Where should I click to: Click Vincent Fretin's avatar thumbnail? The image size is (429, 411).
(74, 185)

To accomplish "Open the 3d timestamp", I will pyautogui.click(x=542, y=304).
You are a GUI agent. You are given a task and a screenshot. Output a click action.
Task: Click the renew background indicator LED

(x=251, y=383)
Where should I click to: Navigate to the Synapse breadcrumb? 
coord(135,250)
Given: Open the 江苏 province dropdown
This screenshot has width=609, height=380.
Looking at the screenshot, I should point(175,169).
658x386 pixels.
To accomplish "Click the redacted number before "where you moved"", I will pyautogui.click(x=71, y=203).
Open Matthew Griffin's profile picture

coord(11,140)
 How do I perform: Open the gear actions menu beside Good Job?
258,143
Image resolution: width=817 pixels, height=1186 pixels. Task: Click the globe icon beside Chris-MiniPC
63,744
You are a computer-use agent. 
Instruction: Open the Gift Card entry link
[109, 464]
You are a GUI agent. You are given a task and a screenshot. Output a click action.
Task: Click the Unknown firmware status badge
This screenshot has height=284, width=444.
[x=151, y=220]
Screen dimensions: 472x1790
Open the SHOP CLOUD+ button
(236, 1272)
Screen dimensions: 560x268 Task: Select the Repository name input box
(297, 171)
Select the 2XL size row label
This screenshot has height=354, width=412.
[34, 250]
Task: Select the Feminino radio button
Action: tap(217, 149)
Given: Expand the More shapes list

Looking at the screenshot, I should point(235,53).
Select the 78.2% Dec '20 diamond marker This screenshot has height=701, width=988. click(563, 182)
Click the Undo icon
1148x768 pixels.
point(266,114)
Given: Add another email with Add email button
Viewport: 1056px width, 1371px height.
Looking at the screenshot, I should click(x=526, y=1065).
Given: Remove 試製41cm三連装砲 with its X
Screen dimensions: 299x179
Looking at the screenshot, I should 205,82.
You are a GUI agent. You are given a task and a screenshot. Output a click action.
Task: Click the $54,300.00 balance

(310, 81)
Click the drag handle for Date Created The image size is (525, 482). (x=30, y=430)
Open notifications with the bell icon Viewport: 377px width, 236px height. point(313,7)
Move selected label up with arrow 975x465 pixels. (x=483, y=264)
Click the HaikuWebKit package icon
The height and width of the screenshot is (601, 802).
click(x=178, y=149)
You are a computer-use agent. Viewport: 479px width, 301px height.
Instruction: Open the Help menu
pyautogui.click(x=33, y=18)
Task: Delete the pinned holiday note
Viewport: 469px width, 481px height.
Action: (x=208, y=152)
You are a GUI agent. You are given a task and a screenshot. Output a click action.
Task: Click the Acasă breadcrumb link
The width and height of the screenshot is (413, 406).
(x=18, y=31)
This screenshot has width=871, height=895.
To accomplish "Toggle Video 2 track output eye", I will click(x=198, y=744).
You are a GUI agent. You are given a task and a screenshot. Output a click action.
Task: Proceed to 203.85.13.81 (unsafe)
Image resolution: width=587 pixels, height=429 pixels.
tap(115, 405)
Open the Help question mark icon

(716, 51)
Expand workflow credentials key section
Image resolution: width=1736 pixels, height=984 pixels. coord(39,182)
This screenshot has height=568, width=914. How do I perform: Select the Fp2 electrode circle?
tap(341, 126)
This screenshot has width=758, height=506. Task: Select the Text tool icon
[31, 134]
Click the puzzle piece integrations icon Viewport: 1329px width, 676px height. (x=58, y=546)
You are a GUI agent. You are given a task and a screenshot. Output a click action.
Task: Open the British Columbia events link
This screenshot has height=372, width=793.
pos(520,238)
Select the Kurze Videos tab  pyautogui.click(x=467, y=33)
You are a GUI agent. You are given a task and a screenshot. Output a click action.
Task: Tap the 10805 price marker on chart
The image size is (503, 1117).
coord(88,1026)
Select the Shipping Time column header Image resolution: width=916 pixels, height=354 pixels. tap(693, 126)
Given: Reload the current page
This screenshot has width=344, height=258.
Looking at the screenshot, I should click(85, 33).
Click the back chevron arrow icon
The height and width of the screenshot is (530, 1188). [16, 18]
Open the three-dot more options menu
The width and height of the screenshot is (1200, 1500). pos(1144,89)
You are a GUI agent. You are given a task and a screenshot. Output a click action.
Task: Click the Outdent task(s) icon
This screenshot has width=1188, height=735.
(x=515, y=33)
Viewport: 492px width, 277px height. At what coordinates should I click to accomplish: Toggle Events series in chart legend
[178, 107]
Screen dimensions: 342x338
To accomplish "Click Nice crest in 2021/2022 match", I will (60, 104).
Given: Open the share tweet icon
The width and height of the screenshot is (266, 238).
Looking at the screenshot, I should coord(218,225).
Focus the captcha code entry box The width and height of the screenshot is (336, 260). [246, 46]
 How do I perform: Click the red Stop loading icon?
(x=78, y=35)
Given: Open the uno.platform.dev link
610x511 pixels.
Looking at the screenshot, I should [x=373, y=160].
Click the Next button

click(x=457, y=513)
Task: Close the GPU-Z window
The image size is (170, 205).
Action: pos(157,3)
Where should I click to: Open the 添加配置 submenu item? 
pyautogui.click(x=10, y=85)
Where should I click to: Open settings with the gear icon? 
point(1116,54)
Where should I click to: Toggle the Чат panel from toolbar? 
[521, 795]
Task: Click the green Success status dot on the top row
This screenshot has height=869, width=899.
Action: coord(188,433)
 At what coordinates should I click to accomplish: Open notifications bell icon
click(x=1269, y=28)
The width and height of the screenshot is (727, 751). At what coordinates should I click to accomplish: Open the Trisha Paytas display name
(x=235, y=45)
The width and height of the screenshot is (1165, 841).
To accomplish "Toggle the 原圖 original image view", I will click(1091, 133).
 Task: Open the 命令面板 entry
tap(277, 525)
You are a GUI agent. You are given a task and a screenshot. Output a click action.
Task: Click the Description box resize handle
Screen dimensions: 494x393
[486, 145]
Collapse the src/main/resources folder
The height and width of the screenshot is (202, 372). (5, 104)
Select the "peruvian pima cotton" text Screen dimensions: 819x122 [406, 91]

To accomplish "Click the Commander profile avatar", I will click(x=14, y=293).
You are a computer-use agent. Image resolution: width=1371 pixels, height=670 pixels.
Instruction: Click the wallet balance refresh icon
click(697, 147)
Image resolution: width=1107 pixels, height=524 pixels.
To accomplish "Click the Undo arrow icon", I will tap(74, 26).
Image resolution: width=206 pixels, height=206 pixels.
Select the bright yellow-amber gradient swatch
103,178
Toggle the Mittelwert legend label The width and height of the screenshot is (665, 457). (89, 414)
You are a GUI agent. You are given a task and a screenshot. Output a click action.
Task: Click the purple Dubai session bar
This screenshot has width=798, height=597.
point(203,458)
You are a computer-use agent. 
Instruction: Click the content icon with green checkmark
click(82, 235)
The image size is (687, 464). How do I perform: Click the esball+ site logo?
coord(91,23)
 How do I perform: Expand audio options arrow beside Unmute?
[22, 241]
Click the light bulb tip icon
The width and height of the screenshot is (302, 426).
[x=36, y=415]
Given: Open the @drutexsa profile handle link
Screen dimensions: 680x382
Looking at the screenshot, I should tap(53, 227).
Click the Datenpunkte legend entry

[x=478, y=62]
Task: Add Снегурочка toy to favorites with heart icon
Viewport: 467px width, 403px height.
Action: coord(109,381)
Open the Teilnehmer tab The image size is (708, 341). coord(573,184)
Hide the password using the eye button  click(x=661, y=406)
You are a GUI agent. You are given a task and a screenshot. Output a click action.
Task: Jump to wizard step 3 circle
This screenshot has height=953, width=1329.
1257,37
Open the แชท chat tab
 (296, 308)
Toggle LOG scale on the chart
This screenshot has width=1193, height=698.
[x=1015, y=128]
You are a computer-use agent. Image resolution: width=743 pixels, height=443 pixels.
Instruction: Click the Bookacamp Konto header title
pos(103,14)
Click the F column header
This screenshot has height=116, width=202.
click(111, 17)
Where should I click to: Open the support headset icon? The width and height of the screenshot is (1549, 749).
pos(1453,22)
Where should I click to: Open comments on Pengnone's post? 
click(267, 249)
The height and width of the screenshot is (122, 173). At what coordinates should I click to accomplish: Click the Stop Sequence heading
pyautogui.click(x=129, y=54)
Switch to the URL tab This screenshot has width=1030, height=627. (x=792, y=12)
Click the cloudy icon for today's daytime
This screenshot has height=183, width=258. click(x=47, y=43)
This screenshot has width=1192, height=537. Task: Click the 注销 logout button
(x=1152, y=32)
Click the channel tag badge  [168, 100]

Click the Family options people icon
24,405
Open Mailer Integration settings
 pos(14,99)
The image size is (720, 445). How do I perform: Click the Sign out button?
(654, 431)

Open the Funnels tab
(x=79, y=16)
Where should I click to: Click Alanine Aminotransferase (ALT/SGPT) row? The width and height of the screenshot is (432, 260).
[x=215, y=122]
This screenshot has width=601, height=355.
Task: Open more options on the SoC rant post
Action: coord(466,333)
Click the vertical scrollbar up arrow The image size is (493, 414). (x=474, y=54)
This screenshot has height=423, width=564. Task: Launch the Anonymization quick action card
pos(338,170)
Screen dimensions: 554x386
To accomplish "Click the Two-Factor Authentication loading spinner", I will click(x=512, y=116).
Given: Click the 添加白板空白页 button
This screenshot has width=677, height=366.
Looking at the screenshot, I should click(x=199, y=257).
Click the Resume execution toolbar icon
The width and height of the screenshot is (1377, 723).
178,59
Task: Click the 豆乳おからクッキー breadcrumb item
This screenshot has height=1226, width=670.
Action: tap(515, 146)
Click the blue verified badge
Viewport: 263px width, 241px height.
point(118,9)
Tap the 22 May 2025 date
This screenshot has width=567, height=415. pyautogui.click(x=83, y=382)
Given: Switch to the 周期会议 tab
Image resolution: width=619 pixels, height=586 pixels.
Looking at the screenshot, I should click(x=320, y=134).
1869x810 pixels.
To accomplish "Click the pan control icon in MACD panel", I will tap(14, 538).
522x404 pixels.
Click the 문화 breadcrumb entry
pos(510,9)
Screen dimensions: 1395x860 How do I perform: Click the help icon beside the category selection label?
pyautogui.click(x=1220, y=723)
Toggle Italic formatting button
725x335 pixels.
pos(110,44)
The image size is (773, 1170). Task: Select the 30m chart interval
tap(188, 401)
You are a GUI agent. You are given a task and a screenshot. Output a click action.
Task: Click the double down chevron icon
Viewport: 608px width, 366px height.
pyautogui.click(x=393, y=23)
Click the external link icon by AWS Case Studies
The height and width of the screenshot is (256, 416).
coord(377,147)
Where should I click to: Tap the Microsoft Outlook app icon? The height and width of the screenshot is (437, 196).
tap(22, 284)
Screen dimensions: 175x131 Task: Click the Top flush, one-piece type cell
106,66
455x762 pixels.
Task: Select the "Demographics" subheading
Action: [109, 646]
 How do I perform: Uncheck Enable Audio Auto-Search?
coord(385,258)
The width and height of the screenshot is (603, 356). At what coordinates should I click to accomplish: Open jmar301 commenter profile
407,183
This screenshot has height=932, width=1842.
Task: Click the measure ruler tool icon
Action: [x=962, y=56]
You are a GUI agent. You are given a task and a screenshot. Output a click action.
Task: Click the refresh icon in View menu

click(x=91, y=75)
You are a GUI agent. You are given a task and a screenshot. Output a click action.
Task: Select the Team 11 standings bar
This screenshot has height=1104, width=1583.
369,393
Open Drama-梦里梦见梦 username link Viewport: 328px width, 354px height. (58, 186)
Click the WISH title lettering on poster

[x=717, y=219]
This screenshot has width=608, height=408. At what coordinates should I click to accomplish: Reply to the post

> **EXERCISE**
Give back every line from the beginning of the records through the line holding "658x386 pixels.", exactly as it reads, and leave out the rest.

> **EXERCISE RESULT**
Where should I click to: Click Vincent Fretin's avatar thumbnail? The image size is (429, 411).
(74, 185)

To accomplish "Open the 3d timestamp", I will pyautogui.click(x=542, y=304).
You are a GUI agent. You are given a task and a screenshot. Output a click action.
Task: Click the renew background indicator LED

(x=251, y=383)
Where should I click to: Navigate to the Synapse breadcrumb? 
coord(135,250)
Given: Open the 江苏 province dropdown
This screenshot has width=609, height=380.
Looking at the screenshot, I should point(175,169).
658x386 pixels.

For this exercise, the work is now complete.